> TEXTO PROPORCIONADO
********************
Modo de preparación
Prepara un recipiente tipo cazo que puedas poner en el fuego,
mezcla bien el queso y la nata, ayúdate de una barrilla
pastelera, si no tienes este utensilio puedes hacerlo con una
cuchara.
Cuando tengas la mezcla bien disuelta y en el
mismo recipiente ponlo a fuego lento, no dejes de mover estos
ingredientes al calentar suelen agarrarse pronto en el fondo
del cazo.
Cuando veas que empieza a hervir, cuenta de tres
a cuatro minutos, no dejes de remover.
Si ves que te quedan grumos pasa la batidora para
deshacerlos, esto no tiene porque pasar si has deshecho bien
la mezcla.
Prepara seis flaneras individuales, o una grande
con capacidad para toda la mezcla, pon un chorrito de caramelo
en cada una de ellas.
********************
> EXTRACTO DE DATOS
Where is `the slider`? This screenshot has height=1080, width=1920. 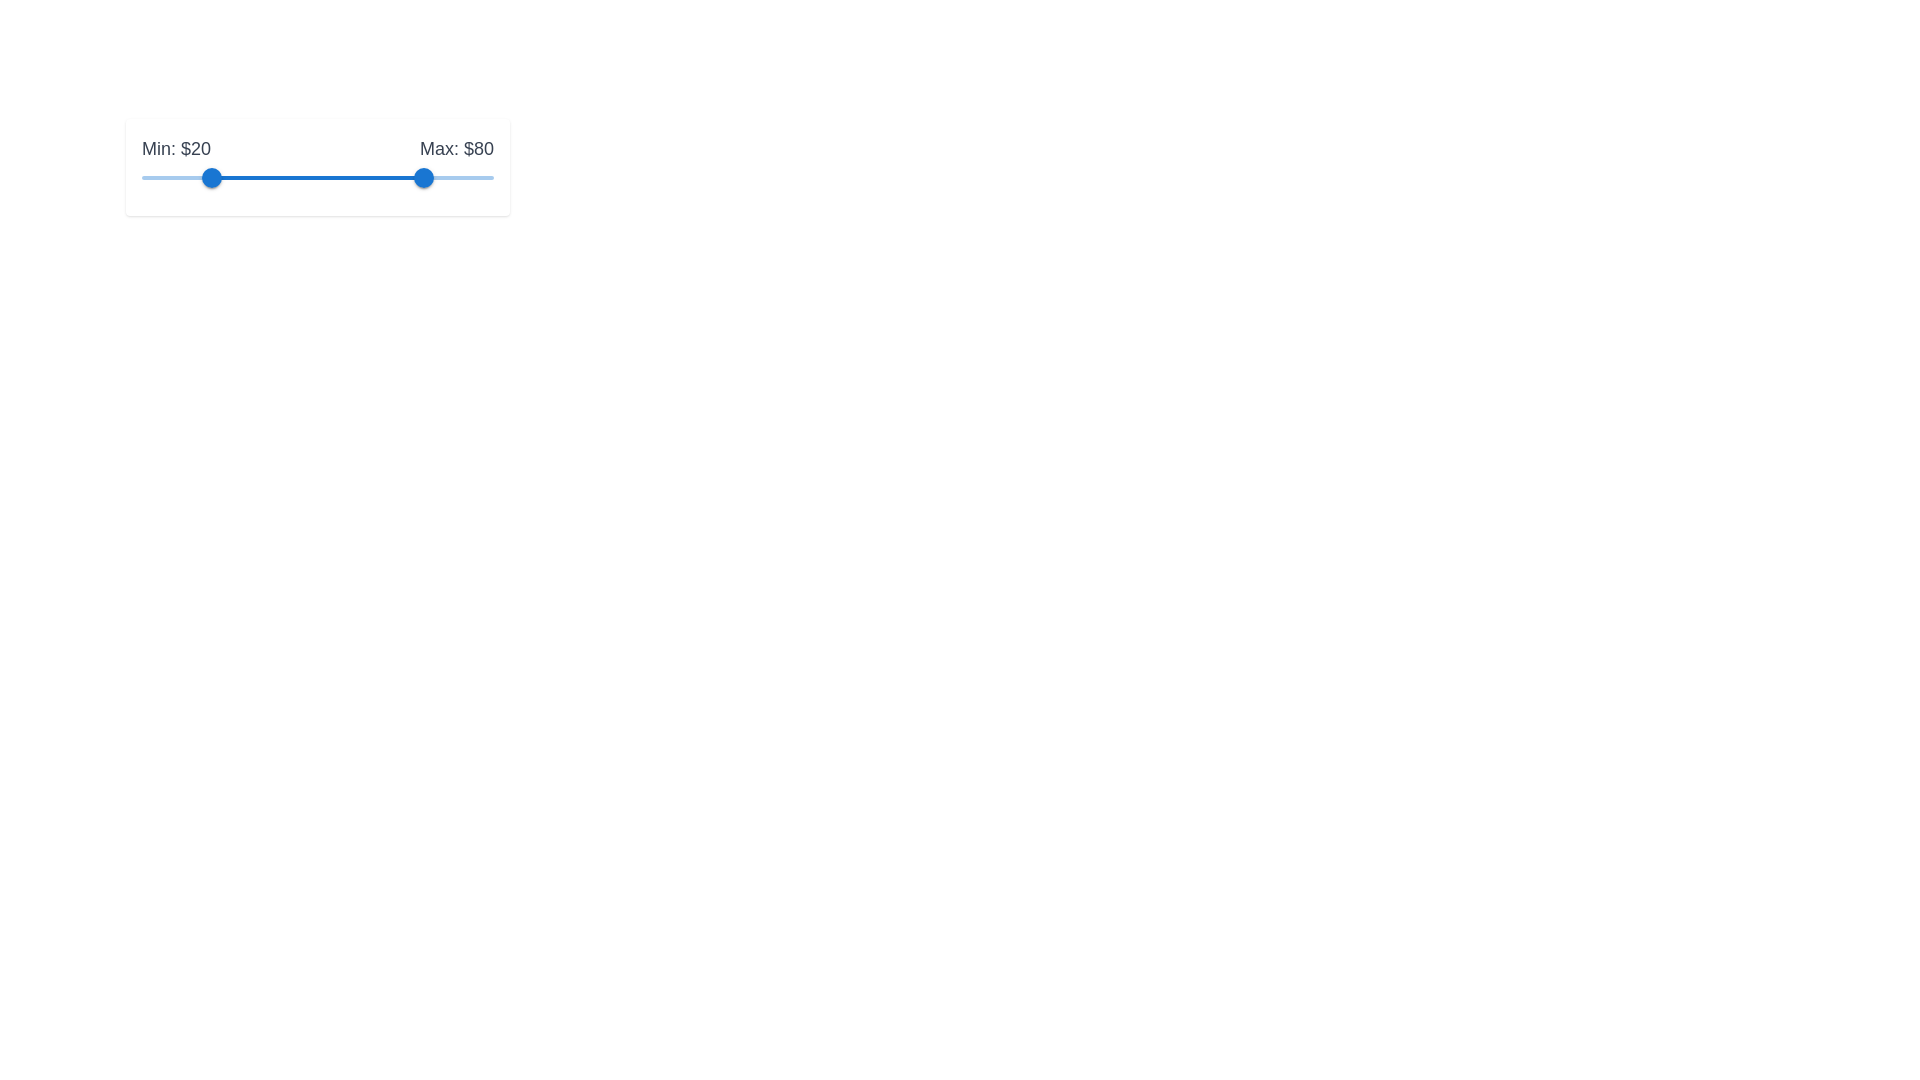
the slider is located at coordinates (346, 176).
********************
> PREGUNTAS DEL TEXTO
a) Pasa al inglés esta oración del texto: «Cuando veas que empieza a hervir, cuenta de tres a cuatro minutos, no dejes de remover.»
b) Copia de nuevo el fragmento del texto que empieza con «Si ves que te» y sigue hasta «una de ellas.», cambiando «flaneras» por «moldes».

> RESPUESTAS ESPERADAS
a) When you see it start to boil, count three to four minutes, and don't stop stirring.

b)
Si ves que te quedan grumos pasa la batidora para
deshacerlos, esto no tiene porque pasar si has deshecho bien
la mezcla.
Prepara seis moldes individuales, o una grande
con capacidad para toda la mezcla, pon un chorrito de caramelo
en cada una de ellas.